Temporal Lobectomy for Refractory Epilepsy in the U.S. Military

Military Medicine, Mar 2005 by Erickson, Jay C, Ellenbogen, Richard G, Khajevi, Kaveh, Mulligan, Lisa, Et al

Objectives: To determine the characteristics, seizure outcomes, and quality-of-life outcomes for military beneficiaries undergoing partial temporal lobectomy for refractory epilepsy at the only U.S. military medical center with a comprehensive epilepsy surgery program. Methods: The records of all 84 patients treated with partial temporal lobectomy between 1986 and 2000 at Walter Reed Army Medical Center were retrospectively reviewed. Outcome measures included seizure frequency according to the Engel classification system, driving, employment, anticonvulsant use, and military service. Results: The study cohort consisted of 72 military dependents, 10 active duty military members, and 2 military retirees. Two years after surgery, 65 (92%) of 71 patients had seizure improvement (Engel classes I-III) and 46 (66%) of 71 had seizure remission (Engel class I). Driving and employment rates increased after surgery, whereas anticonvulsant use decreased. Five (50%) of 10 active duty patients achieved seizure remission postoperatively and continued to serve in the Armed Forces. Active duty patients had a later age of seizure onset, shorter duration of epilepsy, and greater proportion of lesional epilepsy, compared with nonactive duty patients. Conclusions: Epilepsy surgery outcomes in the U.S. military are similar to those reported from nonmilitary centers, with the majority of patients experiencing seizure remission and improvements in quality-of-life measures. Complete seizure remission after successful anterior temporal lobectomy enables some active duty military members to continue service in the U.S. Armed Forces.

Introduction

Anterior temporal lobectomy is an established treatment for refractory temporal lobe seizures, the most common type of intractable epilepsy among adults, with approximately 50 to 70% of patients being rendered seizure-free by this procedure,1-5 A recent controlled trial of surgical treatment versus medical treatment for refractory temporal lobe epilepsy demonstrated the superiority of surgery, with 58% of patients being seizure-free 1 year after surgery compared with only 8% of patients who received medication alone.4 Improvements in quality-of-life measures after temporal lobectomy have also been reported.1,5-7

Epilepsy surgery outcomes have not been described for a military population.

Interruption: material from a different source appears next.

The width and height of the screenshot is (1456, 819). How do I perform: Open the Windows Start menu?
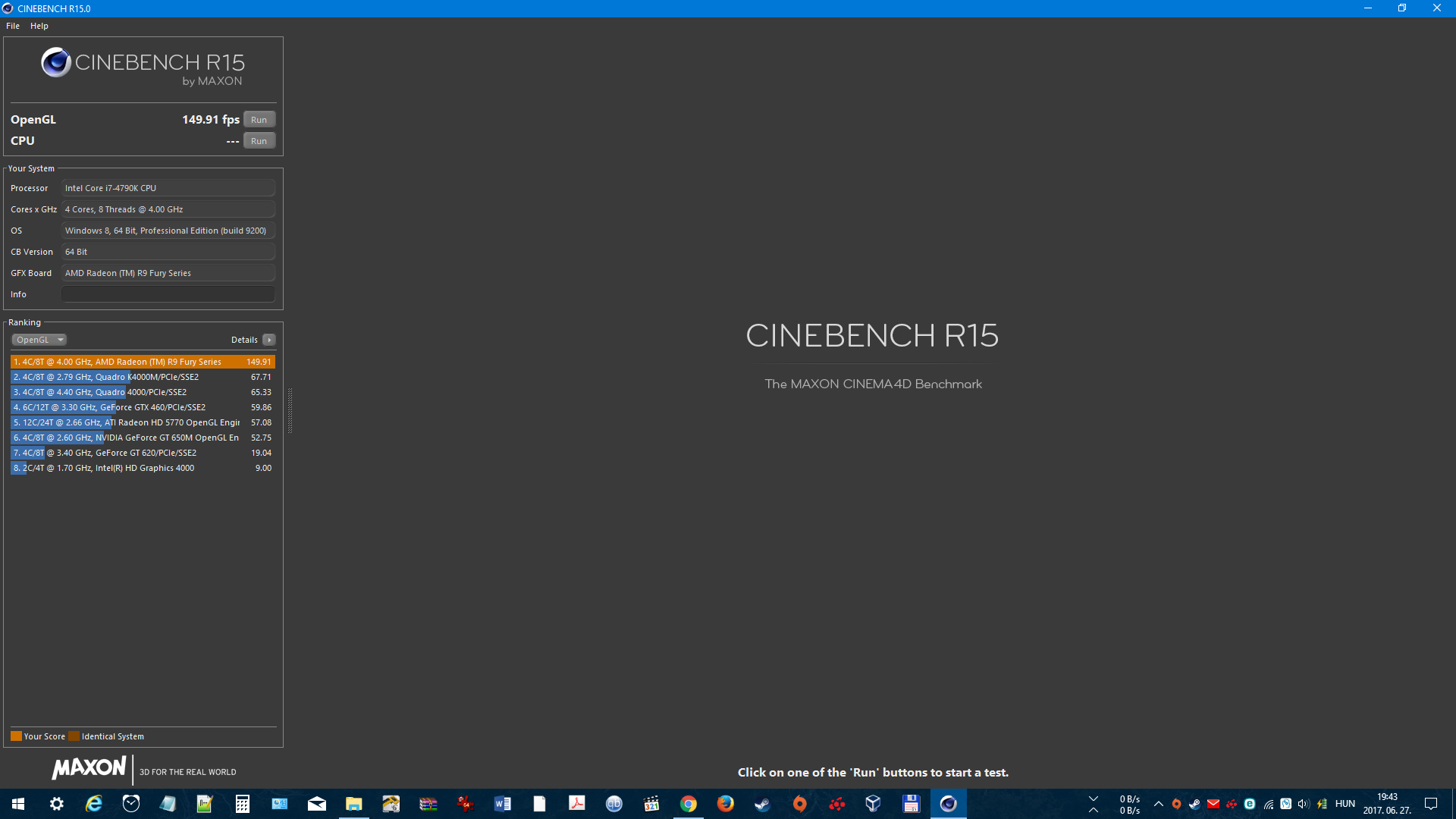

We report the characteristics, seizure outcomes, quality-of-life outcomes, pathological findings, and prognostic factors for patients undergoing partial temporal lobectomy for refractory temporal lobe epilepsy in a major U.S. military hospital. The findings are discussed in terms of their implications for the management of intractable epilepsy among military members.

Methods

Patients

Walter Reed Army Medical Center has been designated by the U.S. Department of Defense as the Center of Excellence within the military health care system for epilepsy surgery. It is currently the only U.S. military medical center with a comprehensive epilepsy surgery program. Between 1986 and 2000, 84 patients underwent epilepsy surgery on the temporal lobe at this center. All patients had complex-partial seizures, with or without secondarily generalized seizures, refractory to at least two medications. Seizures were present for at least 1 year and occurred more than once per month. All patients were determined to have seizures arising from a single temporal lobe based on an extensive preoperative evaluation (described below).

Preoperative Evaluation

All patients underwent a standard preoperative evaluation consisting of a comprehensive history and neurological examination, interictal scalp electroencephalography (EEG), videoEEC monitoring with surface electrodes, neuropsychological testing, intracarotid amobarbital testing (Wada), and brain imaging. Brain magnetic resonance imaging (MRI) was performed for 80 patients. Brain computed tomography (CT) was performed for four patients who were evaluated before MRI availability. Fifteen of 18 patients without evident abnormalities on brain MRI scans also underwent an interictal/ictal single-photon emission CT study using hexamethylpropyleneamine oxime. Subdural recording was performed for 37 patients with lateralizing but poorly localizing surface EEG monitoring results. The subdural recording covered the lateral frontal cortex and lateral, medial, and inferior temporal cortex. When surgery was to be performed on the language-dominant side, the language cortex was mapped either with cortical stimulation of the awake patient in the operating room or, more often, with subdurally implanted grid electrodes on the ward with video-EEG recording. Informed consent was obtained for all invasive procedures.

Surgery

Epilepsy surgeons (R.G.E., K.K., L.M.) assigned to Walter Reed Army Medical Center performed the surgery. Piecemeal resections were performed for the majority of patients. Seven patients had en bloc resections. Intraoperative electrocorticography was used for more than one-half of the patients, especially in earlier cases. The procedure in the majority of cases was standard anterior temporal lobectomy and included medial temporal structures. The margins extended posteriorly 3.5 to 4 cm in dominant lobe resections and 5 to 6 cm in nondominant lobe resections. Eight patients had selective amygdalohippocampectomy.